How to Use PostgreSQL for Data Normalization

Try for free

Start supercharging your PostgreSQL today.

Written by Dylan Paulus

Managing a database is more than just storing information—it's about storing data efficiently, effectively, and balancing trade-offs. We can employ techniques like data normalization to optimize our data for maintainability and readability, or data denormalization to optimize for raw query speed. Data normalization is the process of breaking data down into structured tables to reduce duplication and make it easier to query and store by enforcing standardization. 

In this article, we'll take a look at what data normalization is, how to apply normal forms to achieve data normalization, challenges and tools for data normalization in PostgreSQL, tips on when to denormalize, and how TimescaleDB makes normalization easier.

Why Data Normalization?

The primary benefit of normalizing data is to reduce duplication, but this is just the tip of the iceberg. By reducing data duplication, we can achieve the following benefits:

  • Improve cost: Storing less data means we don't need to pay for holding on to that extra data.

  • Simplify maintenance: Having non-duplicated data means updating that data only needs to occur in a single place, helping maintain data consistency and data integrity.

  • Enhances security: By segmenting data into smaller, related tables, you can apply more granular access controls.

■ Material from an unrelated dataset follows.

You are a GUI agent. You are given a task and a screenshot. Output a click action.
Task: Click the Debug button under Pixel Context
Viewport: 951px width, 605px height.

  • Improve scalability: Keeping data organized and structured into smaller tables makes sharding and data access easier as your data scales.

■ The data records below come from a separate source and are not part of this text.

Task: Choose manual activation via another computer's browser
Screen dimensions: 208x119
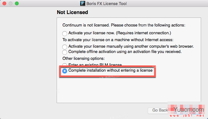Action: tap(65, 47)
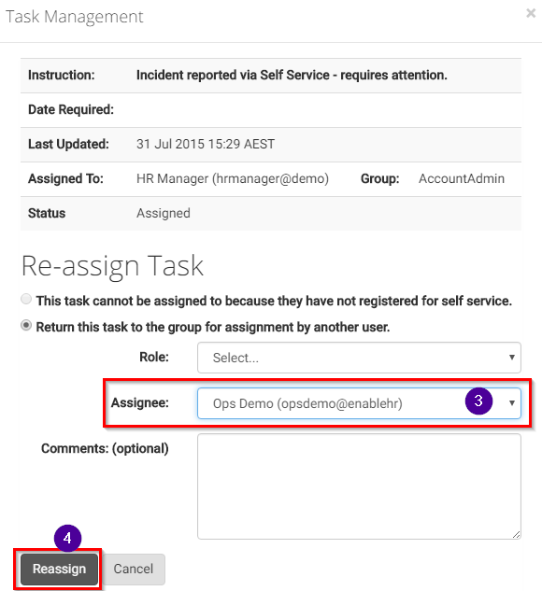542x591 pixels.
Task: Click inside the Comments text area
Action: [x=359, y=486]
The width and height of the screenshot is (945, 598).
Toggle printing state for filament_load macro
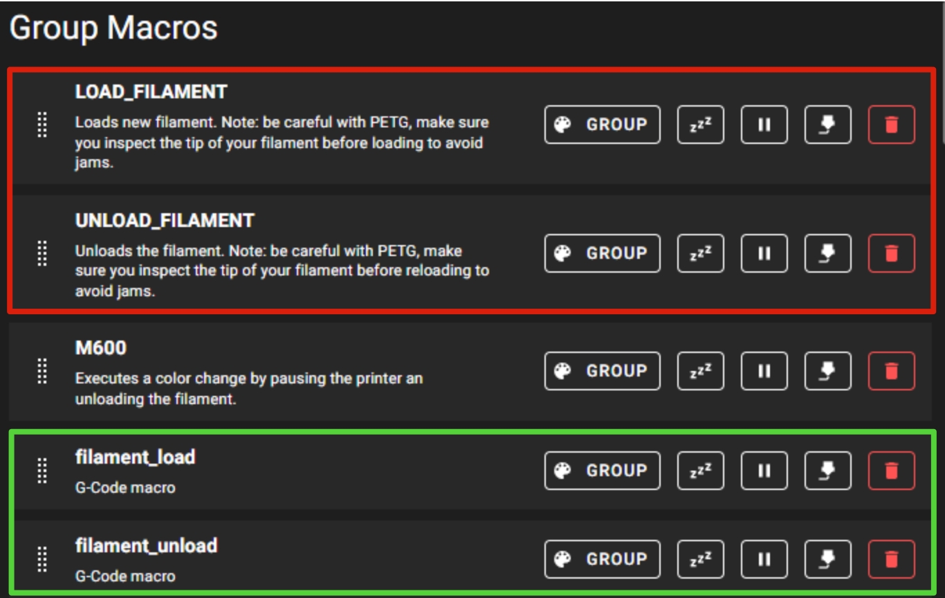pos(828,471)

The benefits of normalizing your data are endless, and you'll find that by going through the process of applying the normal forms your data will be easier to query, maintain, and scale over time.

Anomalies

It is worth taking a minute to talk about data anomalies. When we talk about "normalization makes databases easier to maintain," what we're talking about is preventing data anomalies. What is a data anomaly? Anomalies occur when the same data value is stored in multiple places, and a mutation (insert, update, delete) modifies the data in one place but not everywhere. Leading to confusion about what a value should be, and causing possible data loss.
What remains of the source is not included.